[<prev] [next>] [<thread-prev] [day] [month] [year] [list]
Message-ID: <99870b4d-8fdf-4690-93a2-a206fbb223fe@linux.alibaba.com>
Date: Wed, 10 Dec 2025 17:00:09 +0800
From: Joseph Qi <joseph.qi@...ux.alibaba.com>
To: Heming Zhao <heming.zhao@...e.com>
Cc: mark@...heh.com, jlbec@...lplan.org, ocfs2-devel@...ts.linux.dev,
linux-kernel@...r.kernel.org, glass.su@...e.com
Subject: Re: [PATCH RESEND v4 2/2] ocfs2: detect released suballocator BG for
fh_to_[dentry|parent]
On 2025/12/10 12:14, Heming Zhao wrote:
> On Wed, Dec 10, 2025 at 09:55:03AM +0800, Joseph Qi wrote:
>>
>>
>> On 2025/12/2 14:39, Heming Zhao wrote:
>>> After ocfs2 gained the ability to reclaim suballocator free block
>>> group (BGs), a suballocator block group may be released. This change
>>> causes the xfstest case generic/426 to fail.
>>>
>>> generic/426 expects return value -ENOENT or -ESTALE, but the current
>>> code triggers -EROFS.
>>>
>>> Call stack before ocfs2 gained the ability to reclaim bg:
>>>
>>> ocfs2_fh_to_dentry //or ocfs2_fh_to_parent
>>> ocfs2_get_dentry
>>> + ocfs2_test_inode_bit
>>> | ocfs2_test_suballoc_bit
>>> | + ocfs2_read_group_descriptor //Since ocfs2 never releases the bg,
>>> | | //the bg block was always found.
>>> | + *res = ocfs2_test_bit //unlink was called, and the bit is zero
>>> |
>>> + if (!set) //because the above *res is 0
>>> status = -ESTALE //the generic/426 expected return value
>>>
>>> Current call stack that triggers -EROFS:
>>>
>>> ocfs2_get_dentry
>>> ocfs2_test_inode_bit
>>> ocfs2_test_suballoc_bit
>>> ocfs2_read_group_descriptor
>>> + if reading a released bg, validation fails and triggers -EROFS
>>>
>>> How to fix:
>>> Since the read BG is already released, we must avoid triggering -EROFS.
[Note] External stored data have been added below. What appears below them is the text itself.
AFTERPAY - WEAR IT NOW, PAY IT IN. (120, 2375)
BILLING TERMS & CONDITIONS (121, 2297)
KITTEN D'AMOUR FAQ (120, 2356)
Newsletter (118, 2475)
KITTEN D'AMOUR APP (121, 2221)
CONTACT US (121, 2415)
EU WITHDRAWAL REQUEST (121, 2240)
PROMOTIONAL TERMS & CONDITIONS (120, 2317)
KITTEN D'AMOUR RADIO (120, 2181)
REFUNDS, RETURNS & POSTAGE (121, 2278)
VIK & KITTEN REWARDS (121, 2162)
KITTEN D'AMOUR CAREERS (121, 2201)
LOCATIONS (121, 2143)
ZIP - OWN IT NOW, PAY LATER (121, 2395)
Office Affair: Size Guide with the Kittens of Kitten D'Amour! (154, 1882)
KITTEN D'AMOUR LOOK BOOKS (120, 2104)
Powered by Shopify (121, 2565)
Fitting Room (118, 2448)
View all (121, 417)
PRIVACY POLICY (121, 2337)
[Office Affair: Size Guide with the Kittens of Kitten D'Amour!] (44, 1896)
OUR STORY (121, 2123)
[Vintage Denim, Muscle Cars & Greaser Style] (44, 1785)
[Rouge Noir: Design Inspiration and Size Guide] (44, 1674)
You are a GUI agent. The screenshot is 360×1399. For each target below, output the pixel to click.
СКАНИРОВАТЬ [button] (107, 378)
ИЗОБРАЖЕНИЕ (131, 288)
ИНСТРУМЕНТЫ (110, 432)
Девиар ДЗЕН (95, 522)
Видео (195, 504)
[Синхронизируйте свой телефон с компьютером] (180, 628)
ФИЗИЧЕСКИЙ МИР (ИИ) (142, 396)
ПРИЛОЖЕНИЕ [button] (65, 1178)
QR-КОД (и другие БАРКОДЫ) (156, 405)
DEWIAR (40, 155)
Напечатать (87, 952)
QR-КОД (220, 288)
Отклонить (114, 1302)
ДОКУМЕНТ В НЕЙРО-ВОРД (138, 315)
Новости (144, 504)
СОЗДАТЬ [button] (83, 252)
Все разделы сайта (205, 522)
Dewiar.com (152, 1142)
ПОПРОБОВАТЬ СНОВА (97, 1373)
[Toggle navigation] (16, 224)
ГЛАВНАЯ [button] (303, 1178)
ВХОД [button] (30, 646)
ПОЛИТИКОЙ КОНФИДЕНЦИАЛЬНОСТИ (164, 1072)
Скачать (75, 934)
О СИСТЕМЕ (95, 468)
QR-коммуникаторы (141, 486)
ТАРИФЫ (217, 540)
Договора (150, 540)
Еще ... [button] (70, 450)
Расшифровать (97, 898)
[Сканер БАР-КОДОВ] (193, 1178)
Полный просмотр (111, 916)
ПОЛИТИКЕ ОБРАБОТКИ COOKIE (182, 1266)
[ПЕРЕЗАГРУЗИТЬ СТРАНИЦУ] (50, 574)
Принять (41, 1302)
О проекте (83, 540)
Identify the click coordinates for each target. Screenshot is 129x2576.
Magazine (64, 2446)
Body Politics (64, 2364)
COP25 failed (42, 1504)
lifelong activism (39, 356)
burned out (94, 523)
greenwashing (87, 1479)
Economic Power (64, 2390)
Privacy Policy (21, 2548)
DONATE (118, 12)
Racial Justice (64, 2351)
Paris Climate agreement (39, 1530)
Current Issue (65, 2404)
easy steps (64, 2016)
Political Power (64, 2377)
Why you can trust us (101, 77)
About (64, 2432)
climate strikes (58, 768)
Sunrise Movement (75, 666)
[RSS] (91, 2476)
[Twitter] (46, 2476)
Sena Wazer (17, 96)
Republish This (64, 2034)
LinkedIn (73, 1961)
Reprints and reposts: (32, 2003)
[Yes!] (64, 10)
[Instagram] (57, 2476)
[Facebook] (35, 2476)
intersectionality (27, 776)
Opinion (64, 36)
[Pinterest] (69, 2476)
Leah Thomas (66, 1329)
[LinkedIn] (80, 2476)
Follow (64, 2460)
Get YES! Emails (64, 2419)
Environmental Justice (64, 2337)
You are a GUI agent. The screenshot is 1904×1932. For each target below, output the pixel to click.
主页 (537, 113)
>>> With this commit, we use ocfs2_read_hint_group_descriptor() to detect
>>> the released BG block. This approach quietly handles this type of error
>>> and returns -EINVAL, which triggers the caller's existing conversion
>>> path to -ESTALE.
>>>
>>> Signed-off-by: Heming Zhao <heming.zhao@...e.com>
>>> Reviewed-by: Su Yue <glass.su@...e.com>
>>> ---
>>> fs/ocfs2/suballoc.c | 28 ++++++++++++++++++----------
>>> 1 file changed, 18 insertions(+), 10 deletions(-)
>>>
>>> diff --git a/fs/ocfs2/suballoc.c b/fs/ocfs2/suballoc.c
>>> index de2f09217142..a126d83ddb1c 100644
>>> --- a/fs/ocfs2/suballoc.c
>>> +++ b/fs/ocfs2/suballoc.c
>>> @@ -3152,7 +3152,7 @@ static int ocfs2_test_suballoc_bit(struct ocfs2_super *osb,
>>> struct ocfs2_group_desc *group;
>>> struct buffer_head *group_bh = NULL;
>>> u64 bg_blkno;
>>> - int status;
>>> + int status, quiet = 0, released;
>>>
>>> trace_ocfs2_test_suballoc_bit((unsigned long long)blkno,
>>> (unsigned int)bit);
>>> @@ -3168,11 +3168,15 @@ static int ocfs2_test_suballoc_bit(struct ocfs2_super *osb,
>>>
>>> bg_blkno = group_blkno ? group_blkno :
>>> ocfs2_which_suballoc_group(blkno, bit);
>>> - status = ocfs2_read_group_descriptor(suballoc, alloc_di, bg_blkno,
>>> - &group_bh);
>>> - if (status < 0) {
>>> + status = ocfs2_read_hint_group_descriptor(suballoc, alloc_di, bg_blkno,
>>> + &group_bh, &released);
>>> + if (released) {
>>> + quiet = 1;
>>> + status = -EINVAL;
>>> + goto bail;
>>> + } else if (status < 0) {
>>> mlog(ML_ERROR, "read group %llu failed %d\n",
>>> - (unsigned long long)bg_blkno, status);
>>> + (unsigned long long)bg_blkno, status);
>>> goto bail;
>>> }
>>>
>>> @@ -3182,7 +3186,7 @@ static int ocfs2_test_suballoc_bit(struct ocfs2_super *osb,
>>> bail:
>>> brelse(group_bh);
>>>
>>> - if (status)
>>> + if (status && (!quiet))
>>> mlog_errno(status);
>>> return status;
>>> }
>>> @@ -3202,7 +3206,7 @@ static int ocfs2_test_suballoc_bit(struct ocfs2_super *osb,
>>> */
>>> int ocfs2_test_inode_bit(struct ocfs2_super *osb, u64 blkno, int *res)
>>> {
>>> - int status;
>>> + int status, quiet = 0;
>>> u64 group_blkno = 0;
>>> u16 suballoc_bit = 0, suballoc_slot = 0;
>>> struct inode *inode_alloc_inode;
>>> @@ -3244,8 +3248,12 @@ int ocfs2_test_inode_bit(struct ocfs2_super *osb, u64 blkno, int *res)
>>>
>>> status = ocfs2_test_suballoc_bit(osb, inode_alloc_inode, alloc_bh,
>>> group_blkno, blkno, suballoc_bit, res);
>>> - if (status < 0)
>>> - mlog(ML_ERROR, "test suballoc bit failed %d\n", status);
>>> + if (status < 0) {
>>> + if (status == -EINVAL)
>>
>> This seems not right, since there is other case which will also return -EINVAL.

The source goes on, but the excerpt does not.